• [TASKS TO PERFORM]
1. Copy, word for word, the part of the time smoother explanation that opens with the words containing "pa_smoother_put() pushes x/y" and closes with "what about pa_smoother_set_time_offset()".
2. Answer these questions from the time smoother explanation:
(a) In the alsa sink, what event does the smoother help estimate?
(b) What does pa_smoother_get() return?
(c) What kind of interpolation does the smoother perform internally?

Hence, when we filled up the TCP socket completely, so that it doesn't take any further write requests for the moment, we tell the time smoother about it, and about how many bytes are currently in the TCP buffers, and then the time smoother will be able to help us telling the current playback time later on, when a client might be asking at arbitrary times.
I now use it at a lot of places actually. It is used in the alsa sink, for example, to deal with the fact that we need to estimate when the hw playback buffer will underrun, and we need that timing information in the time domain of the system clock, not of the sound card clock.
Also, on some sound cards asking for the timing info is very expensive. I use it on the client side too, so that whenever a client asks for the latency/playback time, i don't have to go to the server side and ask for the timing, but instead i can interpolate the timing from information i got a bit earlier.
So, you probably can consider the smoother kind of a black box: you fill in x and y when you have the data.
x being the local time, y being the estimate time of the source you want to interpolate/smoothen, and then you can ask by passing in another x later what the smooter thinks that y is now going to be on ther other timing source.
pa_smoother_put() pushes x/y into the smoother. pa_smoother_get() gets y for an x. And then there are a few more functions to deal with timing offsets and suspend/resuming of the timing source.
Internally, all it does is doing a spline interpolation between the data you fill in, and then use the calculate spline to estimate the values for the future (though actually it still does a little bit more, but that's just detail...)
J: And what about pa_smoother_set_time_offset()

Position data for words and items
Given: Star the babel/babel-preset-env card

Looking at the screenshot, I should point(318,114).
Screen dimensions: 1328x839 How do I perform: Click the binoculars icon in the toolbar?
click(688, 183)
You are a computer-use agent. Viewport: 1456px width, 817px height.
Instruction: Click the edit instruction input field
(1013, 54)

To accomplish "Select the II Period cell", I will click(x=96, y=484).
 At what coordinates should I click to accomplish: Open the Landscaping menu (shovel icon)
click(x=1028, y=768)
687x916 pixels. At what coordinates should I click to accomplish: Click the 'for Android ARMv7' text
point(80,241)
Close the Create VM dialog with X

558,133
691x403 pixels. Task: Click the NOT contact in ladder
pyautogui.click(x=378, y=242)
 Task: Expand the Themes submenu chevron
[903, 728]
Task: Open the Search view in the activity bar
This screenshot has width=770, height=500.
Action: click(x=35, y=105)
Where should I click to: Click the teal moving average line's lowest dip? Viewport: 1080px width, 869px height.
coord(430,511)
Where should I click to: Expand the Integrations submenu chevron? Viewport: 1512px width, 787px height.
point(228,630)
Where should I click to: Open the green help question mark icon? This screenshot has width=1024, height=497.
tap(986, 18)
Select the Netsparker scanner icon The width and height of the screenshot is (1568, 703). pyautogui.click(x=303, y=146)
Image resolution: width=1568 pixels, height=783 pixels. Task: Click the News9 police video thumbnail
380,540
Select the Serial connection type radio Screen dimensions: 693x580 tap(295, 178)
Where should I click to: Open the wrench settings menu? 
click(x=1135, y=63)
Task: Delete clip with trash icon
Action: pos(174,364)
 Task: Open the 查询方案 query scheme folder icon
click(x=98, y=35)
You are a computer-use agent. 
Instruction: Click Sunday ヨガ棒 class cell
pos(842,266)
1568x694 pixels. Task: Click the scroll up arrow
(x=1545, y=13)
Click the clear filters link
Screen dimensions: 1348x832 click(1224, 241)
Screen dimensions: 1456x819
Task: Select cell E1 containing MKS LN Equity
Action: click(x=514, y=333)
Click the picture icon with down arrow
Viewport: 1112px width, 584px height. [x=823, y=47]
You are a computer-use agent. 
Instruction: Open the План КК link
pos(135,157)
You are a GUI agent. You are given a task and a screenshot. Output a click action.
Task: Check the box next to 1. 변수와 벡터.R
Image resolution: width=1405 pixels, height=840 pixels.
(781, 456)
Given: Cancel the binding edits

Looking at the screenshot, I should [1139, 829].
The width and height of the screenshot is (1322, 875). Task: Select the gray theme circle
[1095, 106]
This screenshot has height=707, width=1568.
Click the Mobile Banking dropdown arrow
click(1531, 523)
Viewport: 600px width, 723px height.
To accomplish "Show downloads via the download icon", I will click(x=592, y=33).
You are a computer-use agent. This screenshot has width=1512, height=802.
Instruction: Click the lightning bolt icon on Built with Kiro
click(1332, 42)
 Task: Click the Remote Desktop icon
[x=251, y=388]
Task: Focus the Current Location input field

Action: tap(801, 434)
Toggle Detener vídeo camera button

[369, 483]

• [RESULTS OF THE EXERCISE]
1.
pa_smoother_put() pushes x/y into the smoother. pa_smoother_get() gets y for an x. And then there are a few more functions to deal with timing offsets and suspend/resuming of the timing source.
Internally, all it does is doing a spline interpolation between the data you fill in, and then use the calculate spline to estimate the values for the future (though actually it still does a little bit more, but that's just detail...)
J: And what about pa_smoother_set_time_offset()

2.
(a) When the hw playback buffer will underrun.
(b) y for a given x.
(c) Spline interpolation.